She was determined to make sure no one ever found out about that horrible note.
“The couple I saw on the street was sort of snipping at each other.” She remembered the two of them, his arm comfortably draped across her shoulders, hers wrapped around his waist. “But, like I said, I have no idea if it was even the same guy. I think I let my imagination get a little carried away from me. Nancy Drew and all.”
“Yeah, when I talked to Decker, I told him it was probably something like that. You know there’s a podcast now about that Washington, DC, case you were so obsessed with?”
“Of course I know. I was listening to it on the drive back from East Hampton. Come to think of it, I wonder if that’s what made me itchy for something to amateur-sleuth for a little while.”
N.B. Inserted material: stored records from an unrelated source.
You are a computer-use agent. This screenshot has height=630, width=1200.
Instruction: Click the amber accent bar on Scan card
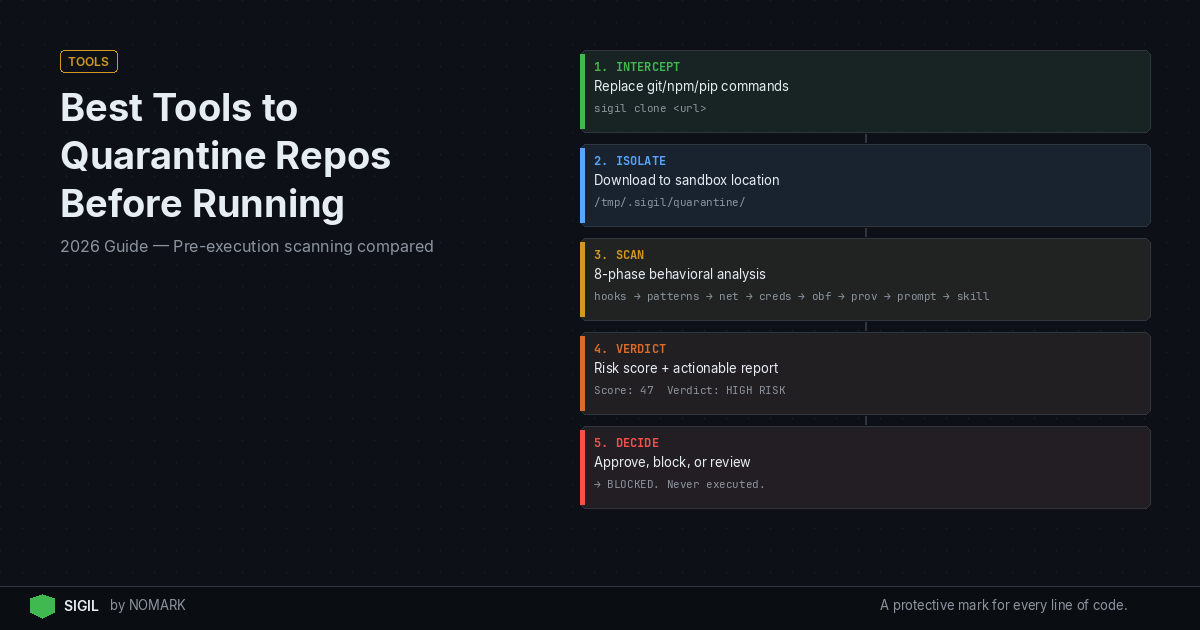[582, 279]

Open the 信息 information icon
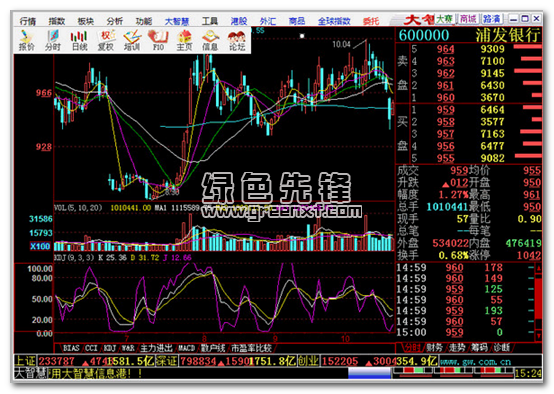tap(210, 40)
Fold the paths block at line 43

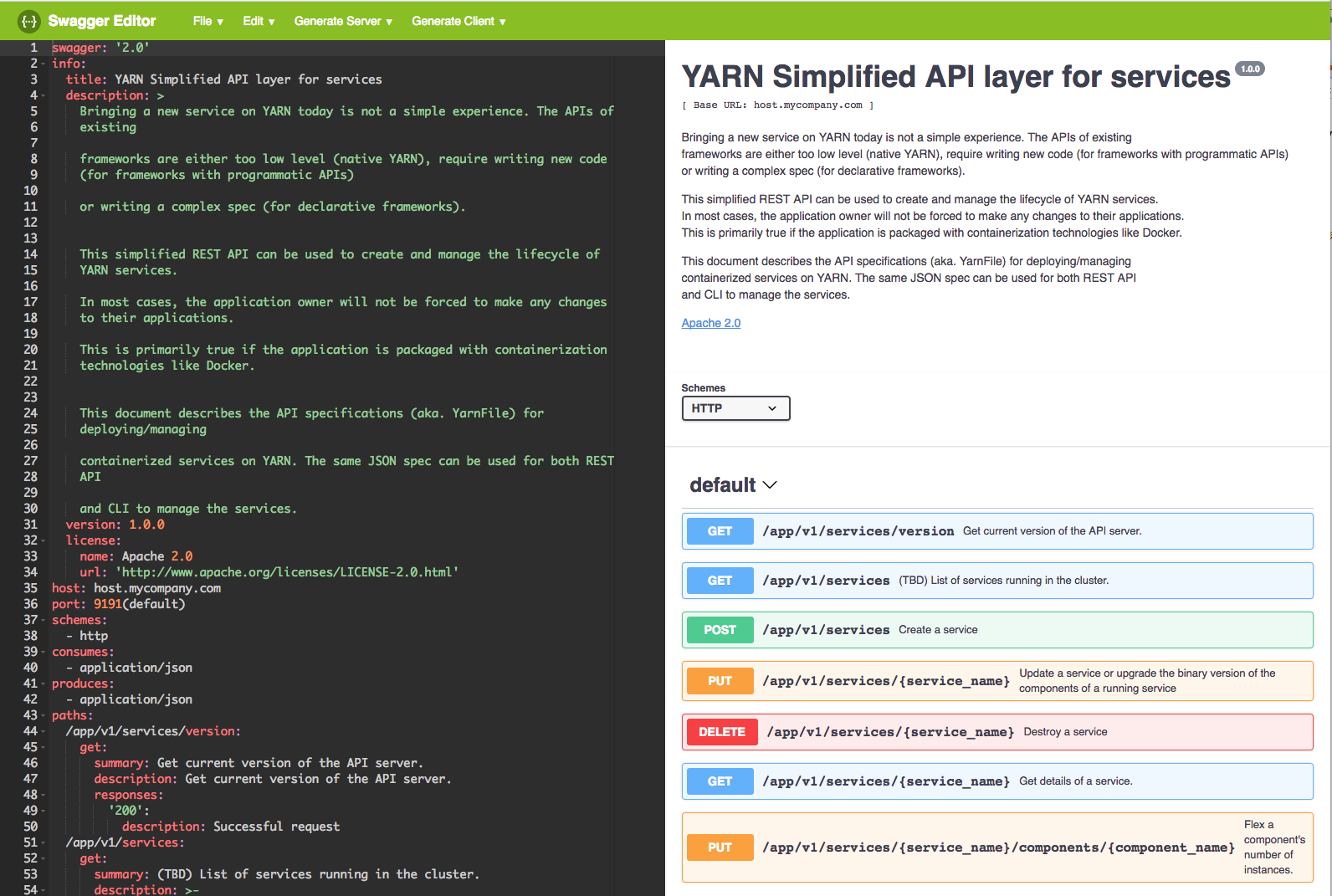tap(43, 716)
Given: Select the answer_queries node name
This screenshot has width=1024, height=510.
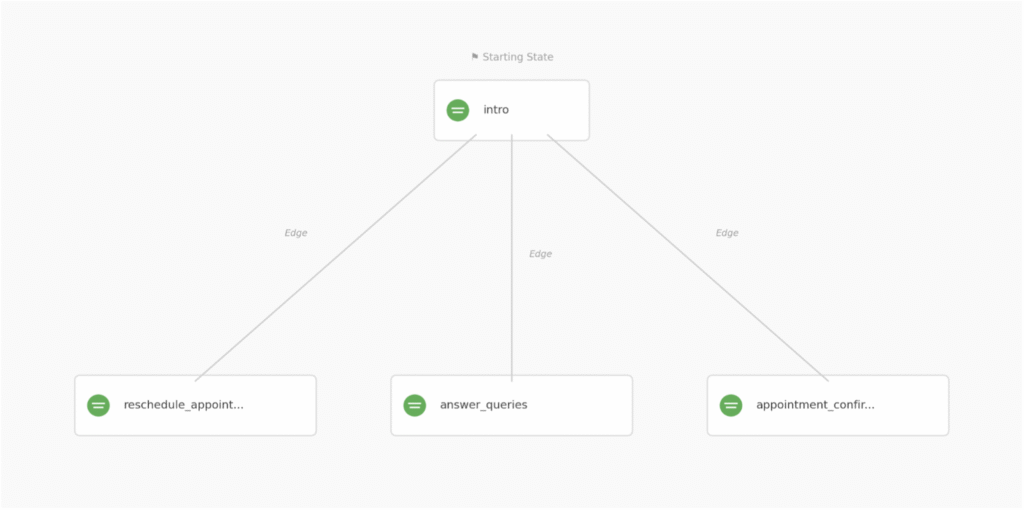Looking at the screenshot, I should (x=483, y=405).
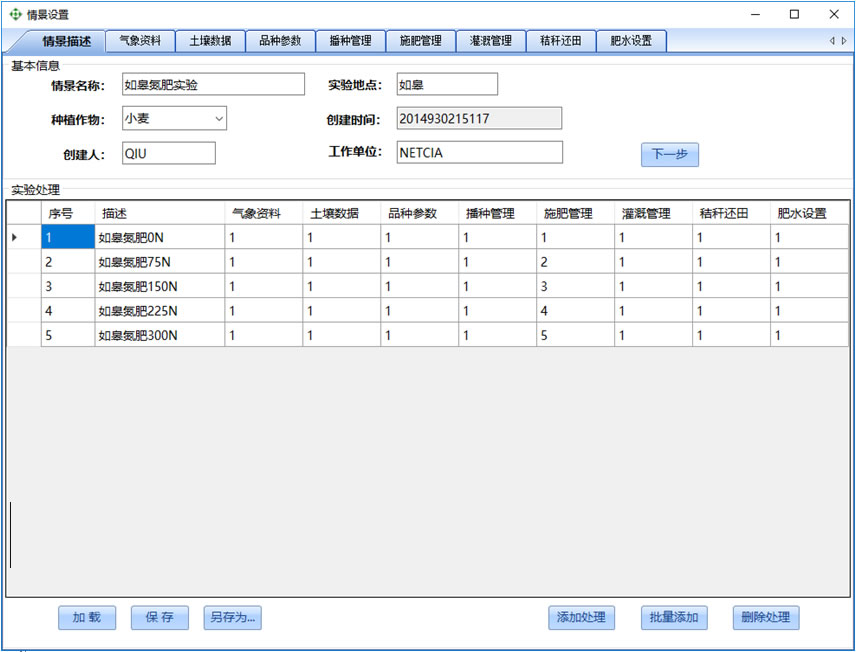Switch to the 秸秆还田 (Straw Return) tab

[561, 41]
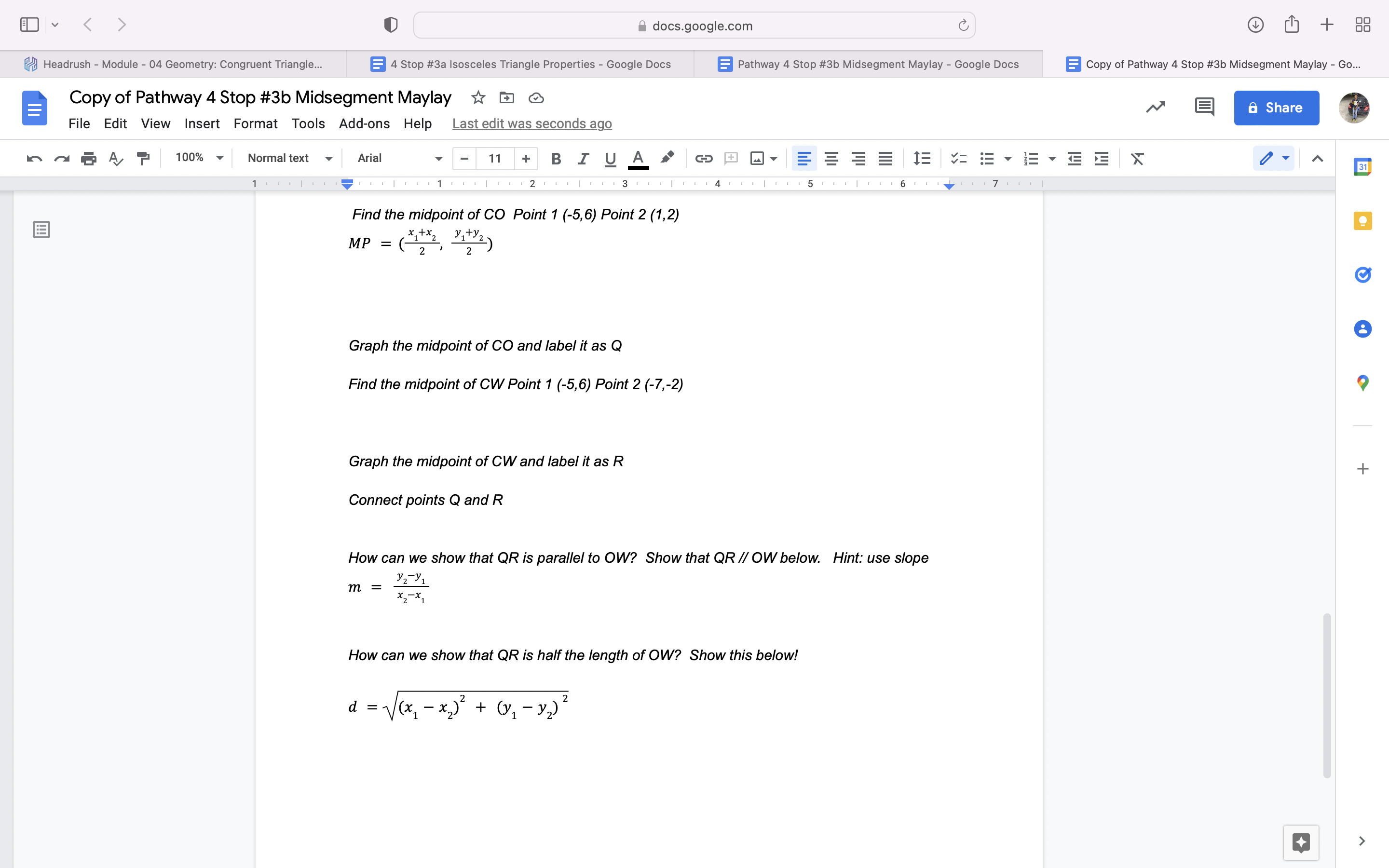Open Google Calendar from the right sidebar
The width and height of the screenshot is (1389, 868).
(x=1362, y=166)
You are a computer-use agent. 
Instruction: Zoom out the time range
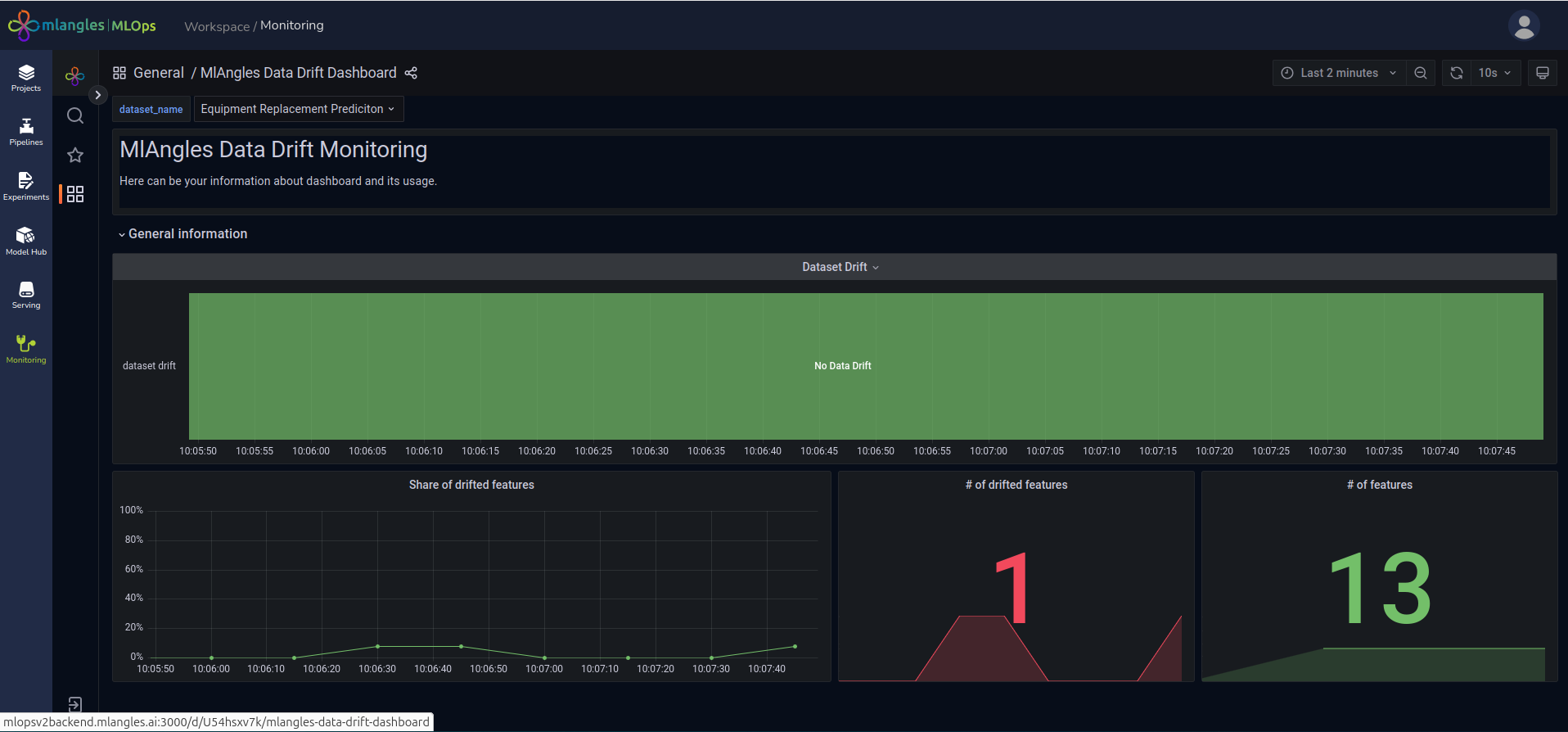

“Weird way to spend your vacation, Hanover. I’ll relay all this to Decker, but he might want to talk to you himself.”
“No problem. Let me give you my cell.” She jotted the number down on a notepad they kept on the kitchen island and handed it to him. “How’d he know where to find me?” She tried to keep her tone light.
“Turns out you’re not the only girl detective running around Sag Harbor. The hostess you talked to described you to the servers who were working over the weekend, and one of them remembered you and your friends. They said one of your friends can pound the booze, by the way.”
“How embarrassing.”
“They also said you tipped very generously, so there’s that. Anyway, they found the credit card charges for your table. Lauren Berry split the check with you? That sound right?”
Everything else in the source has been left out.